**Selected passage:**
********************

Experiments with MogileFS

OK, OK, I’m a server nerd.    More to the point, I’m a storage nerd, and I have a big man crush on Isilon.  The whole idea just seems right — everytime you add disks, you also add CPUs and network interfaces to keep your chakras in balance.   And all your nodes form a massive Infiniband cabal of data and metadata sharing, providing plausible deniability in the event of hardware failure (can you tell I’ve been reading Among the Truthers?)

Anyway, I’m drawn to every project which claims to offer similar properties in an open-source format.  Today’s example: MogileFS.

I successfully installed Mogile on a low-end Ubuntu machine, so I’ve decided to set up a fresh install on handy, much gruntier CentOS 5.5 machine.   I’ll start with a fairly simple installation using the Mogile tracker (mandatory), and their backend storage server (optional, could be any WebDAV server, I think).    Just one node at first, as both tracker and storage, with room for expansion, obviously.  No other load balancers or proxies, as this is mostly for distributing data during processing and I expect a lot of random access.  MySQL database.

I’m trying to install as normal as much as possible rather a system-level user.  Obviously I’m using root privileges to install new RPMs..

I’m basically tracking the HOWTO from the MogileFS Google Code wiki.

I assume all of the necessary package dependencies are taken care of (like a Mysql server, Perl, and the Perl-Mysql libraries).

Pull the latest code from CPAN:

sudo perl -MCPAN -e ‘install “MogileFS:Server”;’ -e ‘install “MogileFS:Utils”‘

On this CentOS 5.5 system, the default system CPAN/Perl configuration didn’t seem to be current enough to find the packages. I had to do a massive CPAN package update to get this to work.

Once the Perl is all loaded, create the necessary Mysql entries.

$ mysql -p
Enter password:

Type ‘help;’ or ‘h’ for help. Type ‘c’ to clear the buffer.

mysql> CREATE DATABASE mogilefs;
mysql> GRANT ALL ON mogilefs.* TO ‘mogile’@’%’;
mysql> SET PASSWORD FOR ‘mogile’@’%’ = OLD_PASSWORD( ‘sekrit’ );
mysql> FLUSH PRIVILEGES;
mysql> quit

And get mogile to setup its databases:

$ mogdbsetup –dbname=mogilefs –dbuser=mogile –dbpassword=foobar

With a clean installation, the first step is to set up one or more trackers. First, create a configuration file (I’m using ~/usr/etc/mogilefsd.conf)

********************

**Provided data:**
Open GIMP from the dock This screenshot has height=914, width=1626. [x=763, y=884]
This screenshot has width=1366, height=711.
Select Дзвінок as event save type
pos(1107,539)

********************

**Goals:**
**1.** List every command typed at the mysql> prompt in the MogileFS write-up, one per line.
**2.** Rewrite the stretch of the MogileFS write-up from "I’m trying to" through "the Perl-Mysql libraries).", changing "HOWTO" to "guide".

**Results for the exercise:**
**1.**
CREATE DATABASE mogilefs;
GRANT ALL ON mogilefs.* TO ‘mogile’@’%’;
SET PASSWORD FOR ‘mogile’@’%’ = OLD_PASSWORD( ‘sekrit’ );
FLUSH PRIVILEGES;
quit

**2.**
I’m trying to install as normal as much as possible rather a system-level user.  Obviously I’m using root privileges to install new RPMs..

I’m basically tracking the guide from the MogileFS Google Code wiki.

I assume all of the necessary package dependencies are taken care of (like a Mysql server, Perl, and the Perl-Mysql libraries).